• Impact of Long-Term Antibiotic Use on Gut Microbiota and Its Implications for Colorectal Cancer Risk
  • Forough Perota Ghalati,1 Zahra Gholizadeh farshi,2,*
    1. Department of Cellular and Molecular Biology and Biochemistry, School of agriculture, Islamic Azad University Shiraz branch, Shiraz, Iran
    2. Department of Pathobiology, School of Veterinary Medicine, Shiraz University, Shiraz, Iran


  • Introduction: In terms of cancer incidence, colorectal cancer (CRC) is the second most frequent cancer in women, after breast cancer, and the third most common cancer in men, after prostate and lung cancer. It represents 55% of CRC cases in developed regions, with Central and Eastern Europe having the highest mortality rates. Moreover, it is a multifactorial disease with an unclear primary cause. However, extensive epidemiological research has identified several risk factors, including genetic predisposition, colorectal polyps, inflammatory bowel disease, smoking, alcohol consumption, and long-term, repeated, or combined antibiotic use. Additionally, gut microbiota dysbiosis has been recognized as a potential risk factor for CRC. The purpose of this study is to examine the relationship between the frequent use of antibiotics and its effect on the intestinal microbiota and the occurrence of colorectal cancer.

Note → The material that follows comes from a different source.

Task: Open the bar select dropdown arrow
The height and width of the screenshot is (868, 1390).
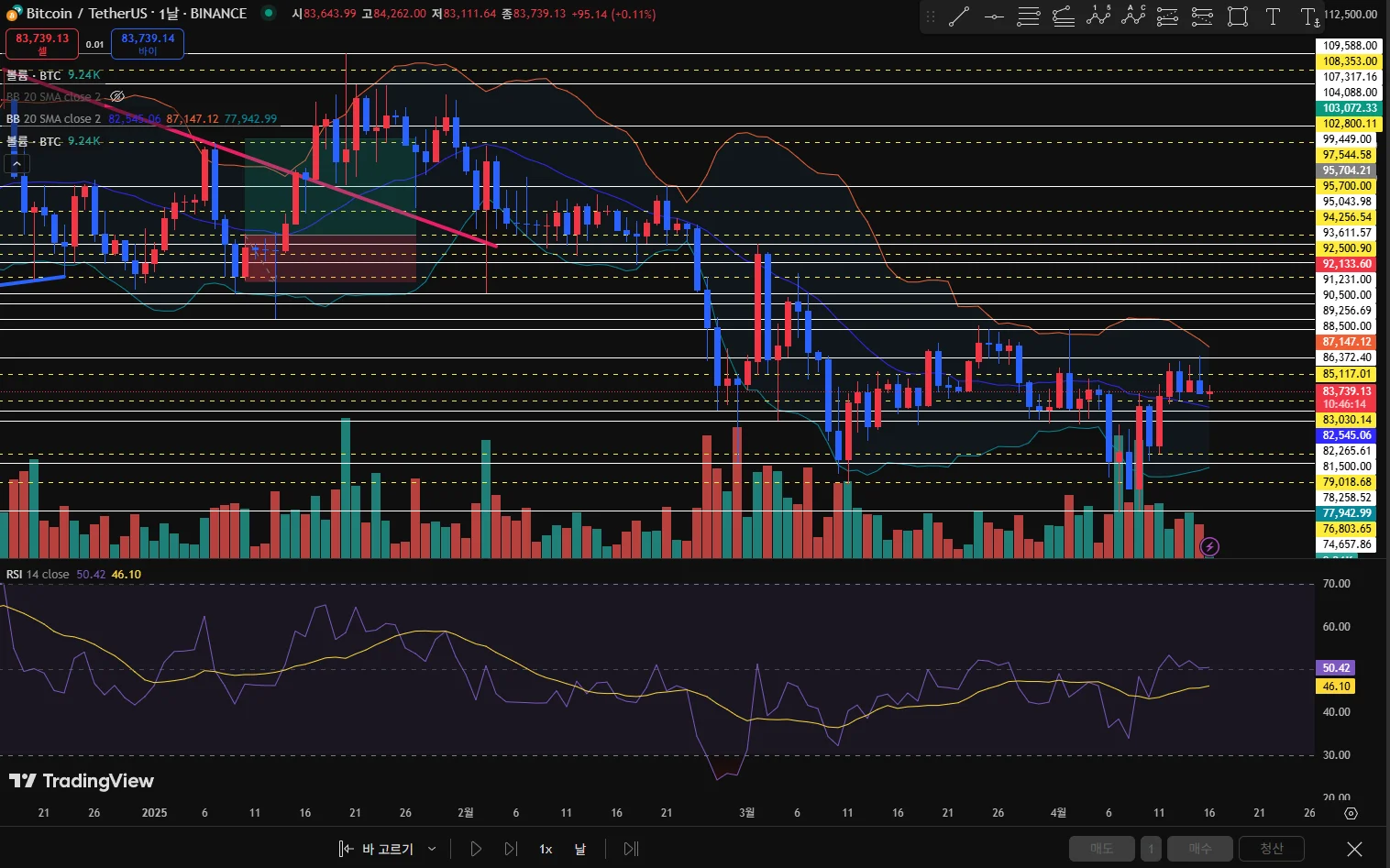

  • Methods: The human microbiota consists of approximately 500-1000, distinct species of bacterial cells. The significance of this entity resides in its capacity to provide defense against pathogens, facilitate the metabolic breakdown of polysaccharides, facilitate the biosynthesis of vital vitamins, and serve a critical role in the preservation and regulation of the immune system. The gut microbiome significantly contributes to overall health maintenance and disease prevention. Also, the human intestinal tract, a nutrient-rich environment, hosts the largest microbial communities. The gut microbiota is gaining significant attention due to its influence on CRC risk through metabolites and immune interactions. Certain bacteria that produce hydrogen sulfide, acetaldehyde, and secondary bile acids can increase CRC risk. For example, the human gut microbiota functions as an essential “organ,” contributing to nourishment, regulating epithelial development, and modulating immunity. Researchers are investigating the differences in gut microbiota between CRC patients and healthy individuals, aiming to identify reliable microbial markers for CRC precursors.
  • Results: Accumulating evidence suggests that long-term, frequent, or combined antibiotic use can also be a risk factor for CRC. The worldwide use of antibiotics is projected to increase significantly. The use of antibiotics, even narrow-spectrum antibiotics, has solid and stable effects on the structure of the intestinal microbiota, changes the composition, and reduces the diversity of the human microbiota. Antibiotics allow colonization of pathogenic microbes and may allow colonization with carcinogenic bacteria that cause local inflammation and tumor formation. Previous epidemiological studies in humans have evaluated the possible effect of antibiotic exposure on cancer risk in the lung, breast, prostate, colon, and skin with conflicting results. In this regard, antibiotics may be of interest because their use may seriously affect the diversity of the colonic microbiota. The administration of antibiotics has been linked to a heightened susceptibility to CRC.
  • Conclusion: As a result, several risk factors influence the development of CRC, with dysbiosis gut microbiota and antibiotics being particularly significant. The widespread use of antibiotics globally profoundly impacts our gut microbiota, leading to microbiome dysbiosis. Given the indispensable role of the intestinal microbiota in human health, modifications in their arrangement and composition can establish an environment conducive to the proliferation of specific pathogenic bacteria, which are known to contribute significantly to the development of colon tumors.
  • Keywords: Colorectal Cancer, Microbiota, Antibiotics, Dysbiosis.